And her shoulders are just about the only part of her that isn’t trapped in a mountain of earth.

She is being buried alive.

Here stands the heroine — though you can only see her from the waist up — of Samuel Beckett’s existential play “Happy Days.”

This is widely considered the foremost female role in all of modern drama. Academy Award-winning actress Dianne Wiest handles it with awe-inspiring artistry.

She’s the star of a Yale Repertory Theatre production that just opened in Fort Greene, at Theatre for a New Audience’s Polonsky Shakespeare Center.

It is directed by James Bundy, who is both Yale School of Drama’s dean and Yale Repertory Theatre’s artistic director.

When staged at Yale last year, the production was acclaimed.

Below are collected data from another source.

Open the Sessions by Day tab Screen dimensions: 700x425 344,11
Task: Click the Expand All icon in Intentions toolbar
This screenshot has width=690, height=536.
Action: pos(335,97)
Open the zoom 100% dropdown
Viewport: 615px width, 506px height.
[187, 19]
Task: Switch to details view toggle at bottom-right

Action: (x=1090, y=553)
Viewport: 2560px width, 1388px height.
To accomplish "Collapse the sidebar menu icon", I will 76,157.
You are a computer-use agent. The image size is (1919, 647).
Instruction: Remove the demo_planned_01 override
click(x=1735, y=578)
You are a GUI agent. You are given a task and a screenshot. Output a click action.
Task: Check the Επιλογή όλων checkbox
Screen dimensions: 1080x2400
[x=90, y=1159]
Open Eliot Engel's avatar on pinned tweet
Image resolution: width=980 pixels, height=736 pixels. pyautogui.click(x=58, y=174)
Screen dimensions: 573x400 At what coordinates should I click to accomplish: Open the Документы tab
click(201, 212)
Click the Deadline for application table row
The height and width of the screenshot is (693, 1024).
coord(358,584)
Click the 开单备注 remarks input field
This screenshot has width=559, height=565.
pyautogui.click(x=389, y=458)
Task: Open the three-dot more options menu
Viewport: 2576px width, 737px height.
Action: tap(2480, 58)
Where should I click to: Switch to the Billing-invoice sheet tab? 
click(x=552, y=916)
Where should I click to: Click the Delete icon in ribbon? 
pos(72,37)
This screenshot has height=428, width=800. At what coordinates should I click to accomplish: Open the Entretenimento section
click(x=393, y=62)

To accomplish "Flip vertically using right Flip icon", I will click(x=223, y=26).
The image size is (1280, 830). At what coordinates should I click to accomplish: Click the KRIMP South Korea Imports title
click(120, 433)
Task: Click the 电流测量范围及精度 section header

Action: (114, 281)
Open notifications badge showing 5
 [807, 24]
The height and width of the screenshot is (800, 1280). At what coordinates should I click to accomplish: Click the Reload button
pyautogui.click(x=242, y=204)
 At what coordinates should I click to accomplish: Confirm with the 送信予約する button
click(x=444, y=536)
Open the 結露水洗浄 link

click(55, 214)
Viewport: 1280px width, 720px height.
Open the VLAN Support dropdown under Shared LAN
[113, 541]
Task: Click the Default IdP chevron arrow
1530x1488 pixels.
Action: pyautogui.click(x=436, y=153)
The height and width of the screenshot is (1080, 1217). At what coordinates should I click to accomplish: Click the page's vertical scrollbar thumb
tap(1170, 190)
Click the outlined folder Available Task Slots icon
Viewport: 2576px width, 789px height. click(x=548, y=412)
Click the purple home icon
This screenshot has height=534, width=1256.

Here in Brooklyn, Wiest is mesmerizing in the Dublin-born Nobel Prize-winner’s funny and deeply moving work about bravery, endurance and the cruel futility of human existence.

She is a magnificent presence onstage, vibrant and vulnerable, a bouyant soul pinned down but not vanquished by the imprisoning earth.

A torrent of talk to stave off sorrow

Winnie’s only companion in the sun-scorched landscape of this play is her husband, Willie. This nearly wordless role is played with verve by Jarlath Conroy, an Irish-born film, TV and stage actor.

Willie is a mostly mute old gent with some loathsome habits and a penchant for reading the newspaper while wearing nothing but a straw hat with a filthy handkerchief tucked under it.

For long stretches of “Happy Days,” Willie is hidden from sight — ours and Winnie’s. Occasionally, she wonders if he has left her or died. Otherwise, she assumes he is sleeping or ignoring her.

She spends her time talking to him anyway, explaining that “just to know that in theory you can hear me even though in fact you don’t is all I need.”

For Winnie, cheerfulness is an act of willpower. In Act I, she does a valiant job of being upbeat, though “sorrow keeps breaking in,” as she says.

Wiest skillfully takes the audience through emotional arcs from ebullience to the brink of grief, over and over again. She makes us laugh by struggling to read the fine print on a toothbrush handle and silences us by warning, “Words fail, there are times when even they fail.”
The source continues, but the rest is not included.